BRAY, * Associate Justice (Assigned).

Petition for writ of mandate and/or prohibition.

Petitioner Ruchell Magee is presently charged by indictment with violations of Penal Code sections 209 (kidnaping) and 187 (murder). The indictment was originally returned by the Marin County Grand Jury and filed in the superior court for that county. Petitioner moved the court for a change of venue, pursuant to Penal Code section 1033, upon the ground that a fair and impartial trial could not be had in Marin County. The court granted his motion and ordered the place of trial changed to the City and County of San Francisco.

Petitioner's subsequent trial in the San Francisco Superior Court terminated when the court declared a mistrial by reason of the jury's inability to agree upon a verdict. The court then set a new jury trial, to commence on May 29, 1973. On that date retrial was set for June 29, 1973.

On several pertinent occasions during the proceedings which occurred prior to the mistrial, the respective superior courts had made orders to the various effects that petitioner was incompetent to represent himself or to make a knowing, intelligent and understanding waiver of his right to counsel; that he was incompetent to participate actively in his defense, and was not (and would not be) permitted to do so; and that he was to address the trial court only through court-appointed counsel (Mr. Robert D. Carrow, who represented petitioner at his jury trial in San Francisco, and who appears as his counsel in the present proceeding). 1

These orders were in full force and effect when the San Francisco Superior Court set the cause for a second jury trial to commence on May 29, 1973. Notwithstanding this fact, petitioner personally (i.e., in propria persona) filed a written motion with that court on May 2, 1973, seeking a change of venue from San Francisco. The San Francisco Superior Court granted his motion, made in open court on May 11, and, by formal order entered on May 15, transferred the cause to the Santa Clara Superior Court (respondent in the present proceeding). 2

After the cause had been transferred as ordered, and acting through counsel, petitioner moved respondent court for, among other things, (1) an order reinstating his 'pro per or co-counsel' status (see fn. 1, Ante), (2) an order returning the cause to the San Francisco Superior Court for an evidentiary hearing on the issue of proper venue or, in the alternative, (3) an order vacating the San Francisco Superior Court's order changing the venue to Santa Clara County, (4) leave to change petitioner's plea to count 1 of the indictment (violation of Pen.Code, § 209) by adding pleas thereto of (a) former judgment of acquittal of the offense charged and (b) once in jeopardy, (5) an evidentiary hearing on the propriety of the proposed additional pleas, (6) an order dismissing count 1 of the indictment on statutory (Pen.Code, § 995) and constitutional grounds or, in the alternative, (7) an In limine order restraining real party in interest (the People) from utilizing, at petitioner's forthcoming trial, an unconstitutional construction of Penal Code sections 209 and 518 as argued by the People at the earlier trial, (8) an order dismissing the indictment on statutory and constitutional grounds relating to petitioner's right to a speedy trial, and (9) dismissing the indictment pursuant to Penal Code section 1385.

Respondent court denied all of the justmentioned motions. Petitioner (again acting through court-appointed counsel) has filed in this court a petition for writ of mandate and/or prohibition in which he seeks substantially the same relief denied him upon his motions in respondent court. We issued an alternative writ which was limited in application to the specifications set forth above as (3) and (4); we have not acted upon the other specifications mentioned, which also remain before us for disposition.

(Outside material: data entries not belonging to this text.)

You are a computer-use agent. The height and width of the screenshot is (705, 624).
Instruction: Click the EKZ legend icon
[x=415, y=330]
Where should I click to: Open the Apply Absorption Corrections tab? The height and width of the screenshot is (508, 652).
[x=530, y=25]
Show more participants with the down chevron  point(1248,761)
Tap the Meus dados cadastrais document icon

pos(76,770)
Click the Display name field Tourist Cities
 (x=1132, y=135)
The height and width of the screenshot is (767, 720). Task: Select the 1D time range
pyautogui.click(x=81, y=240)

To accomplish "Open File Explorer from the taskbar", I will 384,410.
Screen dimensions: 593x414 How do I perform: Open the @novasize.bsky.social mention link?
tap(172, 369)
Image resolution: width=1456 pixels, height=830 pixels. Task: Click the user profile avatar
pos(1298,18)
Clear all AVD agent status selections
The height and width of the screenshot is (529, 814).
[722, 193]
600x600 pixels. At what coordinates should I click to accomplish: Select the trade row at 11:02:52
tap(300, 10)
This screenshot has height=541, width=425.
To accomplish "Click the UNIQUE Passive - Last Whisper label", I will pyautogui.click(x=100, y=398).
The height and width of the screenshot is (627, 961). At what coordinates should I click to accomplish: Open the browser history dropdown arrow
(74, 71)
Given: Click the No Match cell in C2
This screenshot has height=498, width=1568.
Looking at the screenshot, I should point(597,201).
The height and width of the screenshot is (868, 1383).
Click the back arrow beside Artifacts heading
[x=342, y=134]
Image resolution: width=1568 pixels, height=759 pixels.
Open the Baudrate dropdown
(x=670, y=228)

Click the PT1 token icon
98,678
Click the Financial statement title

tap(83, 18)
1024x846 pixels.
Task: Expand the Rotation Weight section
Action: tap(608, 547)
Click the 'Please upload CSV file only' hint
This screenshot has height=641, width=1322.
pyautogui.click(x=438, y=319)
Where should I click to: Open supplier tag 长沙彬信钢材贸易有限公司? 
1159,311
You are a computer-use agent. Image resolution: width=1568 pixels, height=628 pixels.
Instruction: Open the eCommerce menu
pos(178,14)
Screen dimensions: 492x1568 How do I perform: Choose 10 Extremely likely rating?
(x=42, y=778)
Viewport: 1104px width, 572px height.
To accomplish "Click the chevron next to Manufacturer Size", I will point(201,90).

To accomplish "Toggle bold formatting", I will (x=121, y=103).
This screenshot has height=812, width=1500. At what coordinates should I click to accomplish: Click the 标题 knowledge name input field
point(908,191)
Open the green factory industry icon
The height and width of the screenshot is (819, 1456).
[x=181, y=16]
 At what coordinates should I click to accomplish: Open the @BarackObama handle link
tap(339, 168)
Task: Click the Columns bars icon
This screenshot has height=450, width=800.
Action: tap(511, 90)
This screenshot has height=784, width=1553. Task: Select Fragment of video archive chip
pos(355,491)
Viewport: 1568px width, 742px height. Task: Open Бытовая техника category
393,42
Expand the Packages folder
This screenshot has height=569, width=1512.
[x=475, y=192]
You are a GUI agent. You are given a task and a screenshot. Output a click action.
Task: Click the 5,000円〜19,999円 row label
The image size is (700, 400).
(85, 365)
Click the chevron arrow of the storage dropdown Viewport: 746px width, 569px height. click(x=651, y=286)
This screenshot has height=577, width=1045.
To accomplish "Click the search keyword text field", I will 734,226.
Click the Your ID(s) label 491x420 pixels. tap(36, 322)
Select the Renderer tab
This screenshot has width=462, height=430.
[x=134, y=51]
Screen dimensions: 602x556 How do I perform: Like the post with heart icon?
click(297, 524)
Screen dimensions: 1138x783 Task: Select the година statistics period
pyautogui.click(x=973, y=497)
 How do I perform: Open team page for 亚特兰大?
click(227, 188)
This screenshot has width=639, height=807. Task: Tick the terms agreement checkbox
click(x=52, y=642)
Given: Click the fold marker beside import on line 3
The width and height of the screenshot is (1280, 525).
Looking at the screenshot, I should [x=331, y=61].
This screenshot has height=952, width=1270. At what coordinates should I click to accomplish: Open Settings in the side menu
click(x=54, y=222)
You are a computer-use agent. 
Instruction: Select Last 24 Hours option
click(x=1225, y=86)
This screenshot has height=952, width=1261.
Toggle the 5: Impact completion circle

We hereinafter deal with all of petitioner's specifications in sequence.

(1) Petitioner is not entitled to the 'pro per co-counsel' status sought

The trial court properly denied petitioner the relief sought in this regard. '(T)he decision whether the defendant is capable of making a knowing and intelligent election (to waive counsel and represent himself) is a discretionary matter, which, absent a showing of abuse, will not be disturbed on appeal.' (People v. Floyd (1970) 1 Cal.3d 694, 702--703, 83 Cal.Rptr. 608, 612, 464 P.2d 64.) In People v. Shroyer (1962) 203 Cal.App.2d 478, at page 482, 21 Cal.Rptr. 460, at page 462, the court said:

'Every defendant in a criminal case has the constitutional right to counsel and also to represent himself if he so elects. (Citations.) However, before he may be permitted to represent himself, the trial court is duty bound to determine whether he is making a competent, intelligent and complete waiver of his constitutionally guaranteed right to be represented by counsel. (Citations.) This obligation has been described as a 'serious and weighty responsibility' (citation); its discharge requires 'a consideration of the nature of the charge, the facts and circumstances of the case, and the education, experience, mental competence and conduct of the accused' (citations) . . ..'

In denying petitioner's motions for 'pro per or co-counsel' status, the trial judge wrote a detailed memorandum decision which shows that he conscientiously and thoroughly gave consideration to the fact that petitioner had a constitutional right to represent himself unless, under the guidelines set forth in People v. Shroyer, Supra, People v. Floyd, Supra, and People v. Sharp (1972) 7 Cal.3d 448, 103 Cal.Rptr. 233, 499 P.2d 489, petitioner showed himself to be incompetent to properly defend himself against the serious charges set forth in the indictment. Before denying petitioner's motion or motions in this regard, the judge had had ample opportunity to observe the person and demeanor of petitioner and the benefit of an extensive record with regard to both; had permitted him to argue orally; had put personal inquiry to him concerning procedural and evidentiary matters; had observed various pleadings and motions filed by him (which were numerous and extensive); and had read 'long excerpts of the very voluminous record of the case.'

The judge also considered the gravity of the charges against petitioner, the complexity of the factual and legal issues presented; the facts that the trial was likely to be protracted, and to require more ability than is ordinarily demanded of counsel in a criminal defense; the possible pleas available to petitioner, the elements thereof and the penalties involved; and the probability, or the lack thereof, of petitioner's receiving a fair trial if he were to represent himself or to act as co-counsel.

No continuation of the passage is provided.